(Beginning of Supplied records)

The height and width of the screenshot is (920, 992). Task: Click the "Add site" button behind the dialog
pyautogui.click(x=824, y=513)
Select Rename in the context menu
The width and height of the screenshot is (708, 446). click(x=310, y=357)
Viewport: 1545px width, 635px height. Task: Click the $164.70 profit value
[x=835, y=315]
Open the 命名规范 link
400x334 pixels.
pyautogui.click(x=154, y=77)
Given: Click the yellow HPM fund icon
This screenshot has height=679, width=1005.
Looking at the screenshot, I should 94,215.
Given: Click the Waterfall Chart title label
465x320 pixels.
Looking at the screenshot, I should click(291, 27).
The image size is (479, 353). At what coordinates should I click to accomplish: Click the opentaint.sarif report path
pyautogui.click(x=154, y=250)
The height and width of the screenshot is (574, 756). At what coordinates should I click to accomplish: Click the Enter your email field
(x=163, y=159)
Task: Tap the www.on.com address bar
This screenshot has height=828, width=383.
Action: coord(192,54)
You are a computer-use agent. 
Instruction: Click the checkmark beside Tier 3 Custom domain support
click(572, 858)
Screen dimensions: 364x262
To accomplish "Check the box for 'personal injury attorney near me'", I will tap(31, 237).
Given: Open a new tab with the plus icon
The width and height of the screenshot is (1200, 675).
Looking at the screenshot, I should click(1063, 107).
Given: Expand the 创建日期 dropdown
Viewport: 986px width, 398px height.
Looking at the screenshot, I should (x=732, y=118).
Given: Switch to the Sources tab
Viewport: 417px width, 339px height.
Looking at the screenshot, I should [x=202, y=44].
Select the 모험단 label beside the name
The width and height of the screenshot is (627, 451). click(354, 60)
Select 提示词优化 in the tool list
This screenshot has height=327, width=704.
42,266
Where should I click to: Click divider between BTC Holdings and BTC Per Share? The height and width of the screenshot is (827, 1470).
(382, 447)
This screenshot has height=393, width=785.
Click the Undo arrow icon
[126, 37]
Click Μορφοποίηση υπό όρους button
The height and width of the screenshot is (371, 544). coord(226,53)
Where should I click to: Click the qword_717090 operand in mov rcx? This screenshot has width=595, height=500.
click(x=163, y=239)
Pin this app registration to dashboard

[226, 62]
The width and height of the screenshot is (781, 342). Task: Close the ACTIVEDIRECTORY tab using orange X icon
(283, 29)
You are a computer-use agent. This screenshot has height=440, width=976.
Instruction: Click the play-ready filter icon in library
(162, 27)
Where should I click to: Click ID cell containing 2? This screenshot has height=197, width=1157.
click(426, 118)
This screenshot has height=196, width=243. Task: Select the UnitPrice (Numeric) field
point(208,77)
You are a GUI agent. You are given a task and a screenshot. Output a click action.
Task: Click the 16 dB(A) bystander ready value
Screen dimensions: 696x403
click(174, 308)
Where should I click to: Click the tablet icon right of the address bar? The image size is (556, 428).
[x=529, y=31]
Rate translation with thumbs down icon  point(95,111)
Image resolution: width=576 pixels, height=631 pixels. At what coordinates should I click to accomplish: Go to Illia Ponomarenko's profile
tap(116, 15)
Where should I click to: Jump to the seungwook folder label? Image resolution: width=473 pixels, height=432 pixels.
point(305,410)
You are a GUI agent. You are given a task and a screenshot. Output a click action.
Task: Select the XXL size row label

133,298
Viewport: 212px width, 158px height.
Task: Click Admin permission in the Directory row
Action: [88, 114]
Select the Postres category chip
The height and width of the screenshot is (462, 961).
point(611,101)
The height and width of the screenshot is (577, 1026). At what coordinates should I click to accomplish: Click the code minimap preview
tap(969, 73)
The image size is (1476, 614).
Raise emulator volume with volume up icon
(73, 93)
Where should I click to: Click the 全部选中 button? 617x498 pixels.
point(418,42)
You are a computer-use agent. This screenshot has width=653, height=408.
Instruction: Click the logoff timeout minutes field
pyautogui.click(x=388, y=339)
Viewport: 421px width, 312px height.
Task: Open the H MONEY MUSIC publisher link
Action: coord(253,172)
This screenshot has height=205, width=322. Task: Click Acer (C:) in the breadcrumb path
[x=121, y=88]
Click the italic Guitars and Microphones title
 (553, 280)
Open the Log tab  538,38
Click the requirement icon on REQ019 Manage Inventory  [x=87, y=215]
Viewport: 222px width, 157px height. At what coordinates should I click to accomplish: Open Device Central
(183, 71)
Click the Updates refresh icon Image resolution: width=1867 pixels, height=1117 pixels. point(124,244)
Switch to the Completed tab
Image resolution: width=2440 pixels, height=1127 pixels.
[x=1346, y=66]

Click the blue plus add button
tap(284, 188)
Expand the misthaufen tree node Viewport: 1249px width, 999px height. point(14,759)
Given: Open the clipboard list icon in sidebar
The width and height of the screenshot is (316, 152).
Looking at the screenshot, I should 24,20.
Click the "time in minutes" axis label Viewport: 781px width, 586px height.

(End of Supplied records)

> [Task to complete]
Would you please copy the lines above, from the one holding "The image size is (1476, 614)." through the last, and nothing else?

> [Answer to this task]
The image size is (1476, 614).
Raise emulator volume with volume up icon
(73, 93)
Where should I click to: Click the 全部选中 button? 617x498 pixels.
point(418,42)
You are a computer-use agent. This screenshot has width=653, height=408.
Instruction: Click the logoff timeout minutes field
pyautogui.click(x=388, y=339)
Viewport: 421px width, 312px height.
Task: Open the H MONEY MUSIC publisher link
Action: coord(253,172)
This screenshot has height=205, width=322. Task: Click Acer (C:) in the breadcrumb path
[x=121, y=88]
Click the italic Guitars and Microphones title
 (553, 280)
Open the Log tab  538,38
Click the requirement icon on REQ019 Manage Inventory  [x=87, y=215]
Viewport: 222px width, 157px height. At what coordinates should I click to accomplish: Open Device Central
(183, 71)
Click the Updates refresh icon Image resolution: width=1867 pixels, height=1117 pixels. point(124,244)
Switch to the Completed tab
Image resolution: width=2440 pixels, height=1127 pixels.
[x=1346, y=66]

Click the blue plus add button
tap(284, 188)
Expand the misthaufen tree node Viewport: 1249px width, 999px height. point(14,759)
Given: Open the clipboard list icon in sidebar
The width and height of the screenshot is (316, 152).
Looking at the screenshot, I should 24,20.
Click the "time in minutes" axis label Viewport: 781px width, 586px height.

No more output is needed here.